BEGIN Listed entries

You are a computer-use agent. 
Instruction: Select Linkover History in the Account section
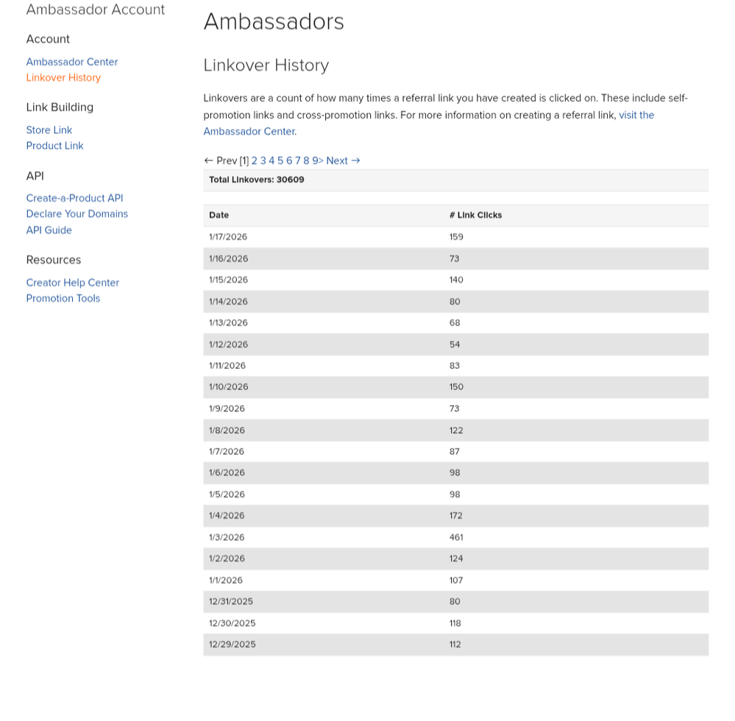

END Listed entries
BEGIN Listed entries

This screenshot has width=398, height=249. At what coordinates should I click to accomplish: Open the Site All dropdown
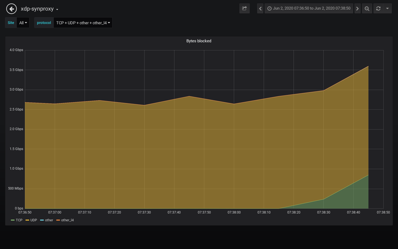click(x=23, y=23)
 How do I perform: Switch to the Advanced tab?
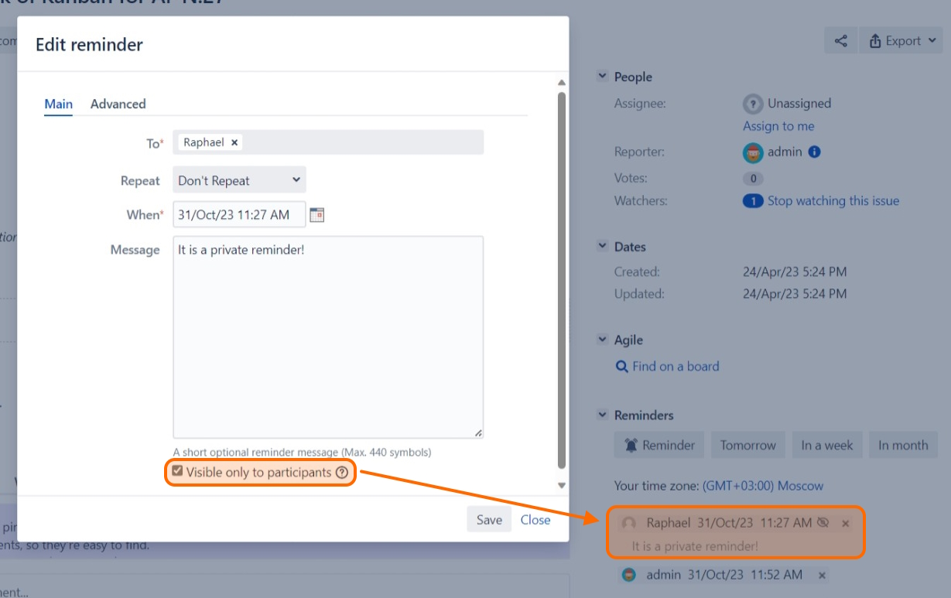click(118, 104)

END Listed entries
BEGIN Listed entries

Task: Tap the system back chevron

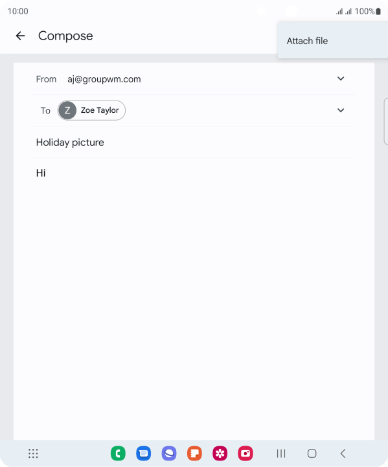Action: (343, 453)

END Listed entries

### What is expected
Starting at the line containing "You are a computer-use agent." and ending at the line containing "Instruction: Select Linkover", convert those lines into a numbered list, skipping any blank lines.

### Result
1. You are a computer-use agent. 
2. Instruction: Select Linkover History in the Account section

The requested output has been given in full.